What to do:
Below are the records; locate each line with the word "value" and copy it.

Supplied data:
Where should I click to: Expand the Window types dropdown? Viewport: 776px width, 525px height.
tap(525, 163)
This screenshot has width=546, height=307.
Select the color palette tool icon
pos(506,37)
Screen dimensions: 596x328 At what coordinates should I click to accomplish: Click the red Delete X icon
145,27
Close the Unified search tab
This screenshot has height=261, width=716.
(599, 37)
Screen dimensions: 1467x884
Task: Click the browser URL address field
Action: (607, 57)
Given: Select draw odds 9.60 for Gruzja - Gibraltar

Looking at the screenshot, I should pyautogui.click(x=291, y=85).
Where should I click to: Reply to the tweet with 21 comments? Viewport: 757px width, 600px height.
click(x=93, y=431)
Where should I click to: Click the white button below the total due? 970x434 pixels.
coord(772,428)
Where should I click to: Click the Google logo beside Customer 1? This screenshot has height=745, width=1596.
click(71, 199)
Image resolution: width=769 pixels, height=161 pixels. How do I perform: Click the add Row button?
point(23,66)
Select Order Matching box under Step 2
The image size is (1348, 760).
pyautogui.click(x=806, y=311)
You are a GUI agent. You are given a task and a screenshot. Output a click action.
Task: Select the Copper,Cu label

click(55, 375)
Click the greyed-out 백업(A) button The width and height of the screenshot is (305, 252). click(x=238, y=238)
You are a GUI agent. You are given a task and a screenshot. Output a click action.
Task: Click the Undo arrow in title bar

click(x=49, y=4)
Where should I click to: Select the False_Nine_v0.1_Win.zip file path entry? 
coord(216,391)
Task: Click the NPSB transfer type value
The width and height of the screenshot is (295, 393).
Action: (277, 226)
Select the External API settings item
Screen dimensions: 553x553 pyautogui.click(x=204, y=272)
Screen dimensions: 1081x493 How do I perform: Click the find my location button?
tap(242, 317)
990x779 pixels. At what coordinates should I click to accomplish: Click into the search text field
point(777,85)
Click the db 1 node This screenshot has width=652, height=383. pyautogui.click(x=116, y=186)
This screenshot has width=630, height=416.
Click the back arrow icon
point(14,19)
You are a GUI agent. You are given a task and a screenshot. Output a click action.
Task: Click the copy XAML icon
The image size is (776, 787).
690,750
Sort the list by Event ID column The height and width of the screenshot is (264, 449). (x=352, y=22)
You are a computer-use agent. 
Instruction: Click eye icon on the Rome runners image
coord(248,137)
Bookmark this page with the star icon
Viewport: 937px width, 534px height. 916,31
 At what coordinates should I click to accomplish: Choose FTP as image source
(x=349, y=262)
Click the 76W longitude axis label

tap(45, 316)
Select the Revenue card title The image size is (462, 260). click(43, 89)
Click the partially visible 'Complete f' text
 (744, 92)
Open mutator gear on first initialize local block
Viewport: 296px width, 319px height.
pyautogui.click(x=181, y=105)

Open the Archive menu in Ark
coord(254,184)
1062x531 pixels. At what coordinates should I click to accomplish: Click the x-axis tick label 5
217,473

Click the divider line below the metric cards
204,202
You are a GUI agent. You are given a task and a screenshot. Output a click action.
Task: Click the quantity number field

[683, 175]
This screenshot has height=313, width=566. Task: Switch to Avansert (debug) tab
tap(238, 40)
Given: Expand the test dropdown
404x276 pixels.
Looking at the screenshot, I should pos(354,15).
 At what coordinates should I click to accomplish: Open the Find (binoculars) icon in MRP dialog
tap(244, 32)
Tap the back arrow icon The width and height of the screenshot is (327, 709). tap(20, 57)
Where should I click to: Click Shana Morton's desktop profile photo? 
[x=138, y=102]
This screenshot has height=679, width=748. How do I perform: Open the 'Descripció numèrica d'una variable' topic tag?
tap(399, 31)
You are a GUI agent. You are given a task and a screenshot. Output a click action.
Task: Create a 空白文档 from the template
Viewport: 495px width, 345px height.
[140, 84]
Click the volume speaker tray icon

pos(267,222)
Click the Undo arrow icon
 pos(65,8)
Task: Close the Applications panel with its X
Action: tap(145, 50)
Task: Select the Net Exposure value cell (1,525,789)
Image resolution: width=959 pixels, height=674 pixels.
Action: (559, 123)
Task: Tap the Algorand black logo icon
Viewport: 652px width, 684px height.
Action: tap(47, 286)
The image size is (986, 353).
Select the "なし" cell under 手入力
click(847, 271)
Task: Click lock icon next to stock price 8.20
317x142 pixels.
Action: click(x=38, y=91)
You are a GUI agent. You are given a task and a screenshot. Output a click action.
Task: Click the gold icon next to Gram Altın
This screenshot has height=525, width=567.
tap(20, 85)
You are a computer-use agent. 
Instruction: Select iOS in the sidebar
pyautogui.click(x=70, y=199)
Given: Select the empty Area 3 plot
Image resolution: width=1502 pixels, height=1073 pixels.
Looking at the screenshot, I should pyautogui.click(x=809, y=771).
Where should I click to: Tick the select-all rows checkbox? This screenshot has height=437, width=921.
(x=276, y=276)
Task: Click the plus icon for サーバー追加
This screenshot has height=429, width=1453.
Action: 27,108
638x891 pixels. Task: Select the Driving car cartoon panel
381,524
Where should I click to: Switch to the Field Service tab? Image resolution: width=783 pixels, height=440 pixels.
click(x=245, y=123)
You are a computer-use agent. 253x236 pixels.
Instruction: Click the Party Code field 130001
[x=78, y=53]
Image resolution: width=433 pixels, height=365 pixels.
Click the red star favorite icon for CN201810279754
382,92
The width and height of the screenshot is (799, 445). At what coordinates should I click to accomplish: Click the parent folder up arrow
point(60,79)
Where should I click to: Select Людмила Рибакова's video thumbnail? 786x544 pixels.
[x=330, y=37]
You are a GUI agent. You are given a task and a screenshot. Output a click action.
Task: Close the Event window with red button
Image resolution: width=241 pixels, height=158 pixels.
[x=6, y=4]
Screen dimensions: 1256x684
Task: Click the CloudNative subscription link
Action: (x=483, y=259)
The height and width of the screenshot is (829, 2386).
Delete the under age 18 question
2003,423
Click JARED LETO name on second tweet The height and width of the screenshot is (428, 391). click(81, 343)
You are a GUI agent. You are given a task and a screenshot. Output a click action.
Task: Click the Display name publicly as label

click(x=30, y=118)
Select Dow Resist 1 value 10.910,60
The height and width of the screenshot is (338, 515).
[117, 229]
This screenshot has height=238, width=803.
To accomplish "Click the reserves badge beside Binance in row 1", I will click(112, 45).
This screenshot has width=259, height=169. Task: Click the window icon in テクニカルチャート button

Response area:
Task: Click the NPSB transfer type value
Task: Select the Net Exposure value cell (1,525,789)
Select Dow Resist 1 value 10.910,60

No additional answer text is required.